Governor’s statement following the ECB’ monetary policy meeting
The euro area will see a large decline in economic activity this year as the coronavirus pandemic hits, while a recovery is expected next year. The Governing Council of the ECB was also briefed yesterday on the inflation forecasts: inflation will remain low over the coming months, but is expected to rise after the pandemic ends. In these circumstances we decided to maintain the extremely accommodative monetary policy stance, and recalibrated the key measures put in place in the early part of the crisis.
Yesterday the Governing Council of the ECB discussed the latest economic forecasts. Euro area GDP is expected to decline by 7.3% in real terms in 2020, before recovering by 3.9% in 2021. According to the latest forecasts, the pre-crisis level of economic activity will be regained by the second half of 2022. The low economic growth will also be reflected in low inflation. It will stand at 0.2% this year, and will reach 1.4% by the end of 2023, thus remaining well short of its target of close to but below 2%.
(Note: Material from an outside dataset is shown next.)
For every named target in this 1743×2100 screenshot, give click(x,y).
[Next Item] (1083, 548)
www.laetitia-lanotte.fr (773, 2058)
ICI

The forecasts for the euro area also provide the basis for drawing up the latest forecasts for Slovenia, which Banka Slovenije is expected to release next week.
The forecasts remain heavily influenced by the course of the pandemic and the related containment measures on one side, and the monetary and fiscal policy measures put in place on the other. The GDP figures for the third quarter were better than expected, but the reimposition of containment measures brought a slowdown in the recovery. A renewed decline in economic activity is expected during the final part of the year. There remain considerable gaps between individual sectors of the economy: services have been hit significantly harder by the second wave of the pandemic than manufacturing.
The encouraging news about the manufacture and distribution of a vaccine is raising hopes of a solution to the health crisis, but the risks currently being faced remain significant. At yesterday’s meeting the Governing Council of the ECB thus recalibrated some of the key measures put in place in the early part of the crisis. The recalibration of the key crisis instruments will help to preserve favourable financing conditions over the pandemic period, thereby supporting the flow of credit to all sectors of the economy, underpinning economic activity and safeguarding medium-term price stability.
Key instruments introduced or adjusted during the crisis were recalibrated with the aim of meeting this objective and maintaining an extremely accommodative policy stance. The most important changes relate to the pandemic emergency purchase programme and the targeted longer-term refinancing operations (PEPP and TLTRO III):
- PEPP: The horizon for net purchases has been extended by nine months, i.e. to at least the end of March 2022, while the envelope for asset purchases has been increased by EUR 500 billion to a total of EUR 1,850 billion.
- TLTRO III: The period over which considerably more favourable terms will apply has been extended by 12 months (to June 2022), three additional operations in which banks can participate will be conducted, and the total amount that banks will be entitled to borrow has been raised.
Banka Slovenije can clarify that the changes to asset purchases are a consequence of the crisis lasting longer than originally expected. The central banks of the Eurosystem will therefore make the aforementioned asset purchases for a longer period, thereby supporting more favourable financing conditions, which ultimately will reduce risks and encourage consumption, while helping to meet our primary objective of price stability. It is a similar case with the other instrument, the TLTRO III, which is allowing the Eurosystem to provide emergency liquidity to the banking system over the long term, provided that it directs it into lending for businesses and households, thus encouraging activity. To this end the temporary collateral easing measures have also been extended to June 2022.
Banka Slovenije reiterates that within the framework of the Eurosystem we stand ready to adjust all of our instruments should the situation change.
The aforementioned measures are allowing the accommodative monetary policy to have equal effect across all countries. They are ensuring that Slovenia has unfettered access to financial markets, and thus to funding for its extensive packages of fiscal policy measures at interest rates that remain at record low levels. In addition, the possibility of securing additional liquidity at extremely favourable terms is allowing banks operating in Slovenia to maintain the supply of credit to their customers at very encouraging terms.